### Work item
Bring together copies of the lines in the data below that contain the word "Switch".

### Source data
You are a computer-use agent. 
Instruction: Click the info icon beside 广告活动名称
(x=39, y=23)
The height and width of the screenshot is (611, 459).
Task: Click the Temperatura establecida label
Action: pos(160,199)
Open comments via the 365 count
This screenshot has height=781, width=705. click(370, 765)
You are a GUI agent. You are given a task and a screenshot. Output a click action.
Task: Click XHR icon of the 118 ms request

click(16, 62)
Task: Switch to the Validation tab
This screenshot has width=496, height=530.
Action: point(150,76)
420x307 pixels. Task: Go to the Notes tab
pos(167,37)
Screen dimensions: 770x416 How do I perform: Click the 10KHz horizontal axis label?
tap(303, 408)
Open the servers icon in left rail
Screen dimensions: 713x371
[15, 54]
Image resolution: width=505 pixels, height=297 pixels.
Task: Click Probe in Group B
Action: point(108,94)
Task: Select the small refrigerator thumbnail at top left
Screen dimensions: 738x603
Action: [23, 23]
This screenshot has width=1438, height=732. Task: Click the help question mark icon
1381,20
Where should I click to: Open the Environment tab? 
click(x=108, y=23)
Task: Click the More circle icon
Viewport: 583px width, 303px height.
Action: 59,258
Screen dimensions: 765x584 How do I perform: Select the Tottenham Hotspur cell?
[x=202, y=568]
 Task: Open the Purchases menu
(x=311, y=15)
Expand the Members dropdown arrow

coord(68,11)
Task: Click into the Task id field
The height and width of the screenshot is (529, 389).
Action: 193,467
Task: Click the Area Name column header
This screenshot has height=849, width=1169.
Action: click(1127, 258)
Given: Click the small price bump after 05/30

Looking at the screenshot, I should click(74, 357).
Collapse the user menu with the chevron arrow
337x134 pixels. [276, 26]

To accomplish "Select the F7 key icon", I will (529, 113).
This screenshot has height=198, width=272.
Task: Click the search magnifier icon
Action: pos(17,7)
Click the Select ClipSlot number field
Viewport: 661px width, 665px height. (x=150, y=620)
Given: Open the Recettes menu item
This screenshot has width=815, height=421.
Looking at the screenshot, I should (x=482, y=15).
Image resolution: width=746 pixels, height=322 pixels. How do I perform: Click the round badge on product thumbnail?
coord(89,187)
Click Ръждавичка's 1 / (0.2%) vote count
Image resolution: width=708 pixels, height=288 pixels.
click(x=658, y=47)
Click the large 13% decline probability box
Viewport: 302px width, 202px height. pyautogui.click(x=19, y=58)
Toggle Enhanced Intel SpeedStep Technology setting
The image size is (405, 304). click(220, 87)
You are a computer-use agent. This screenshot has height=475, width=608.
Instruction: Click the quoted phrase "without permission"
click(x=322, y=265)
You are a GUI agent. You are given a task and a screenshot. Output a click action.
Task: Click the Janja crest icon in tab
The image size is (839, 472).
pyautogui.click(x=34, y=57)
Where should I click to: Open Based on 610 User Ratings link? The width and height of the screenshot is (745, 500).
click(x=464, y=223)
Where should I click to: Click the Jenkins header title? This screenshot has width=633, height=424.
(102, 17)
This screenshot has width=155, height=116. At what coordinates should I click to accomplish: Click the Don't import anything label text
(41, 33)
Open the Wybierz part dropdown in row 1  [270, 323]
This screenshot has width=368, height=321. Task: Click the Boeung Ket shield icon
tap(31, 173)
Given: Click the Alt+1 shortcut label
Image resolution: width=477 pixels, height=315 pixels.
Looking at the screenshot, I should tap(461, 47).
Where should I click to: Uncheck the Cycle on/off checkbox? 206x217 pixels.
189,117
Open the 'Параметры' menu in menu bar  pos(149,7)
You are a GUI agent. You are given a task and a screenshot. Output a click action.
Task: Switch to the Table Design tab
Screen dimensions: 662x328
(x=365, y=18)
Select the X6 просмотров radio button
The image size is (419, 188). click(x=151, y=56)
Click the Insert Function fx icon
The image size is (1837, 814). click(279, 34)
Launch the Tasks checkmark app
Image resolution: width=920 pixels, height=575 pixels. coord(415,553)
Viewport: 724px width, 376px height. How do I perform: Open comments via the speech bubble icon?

### Result of the exercise
Task: Switch to the Validation tab
Task: Switch to the Table Design tab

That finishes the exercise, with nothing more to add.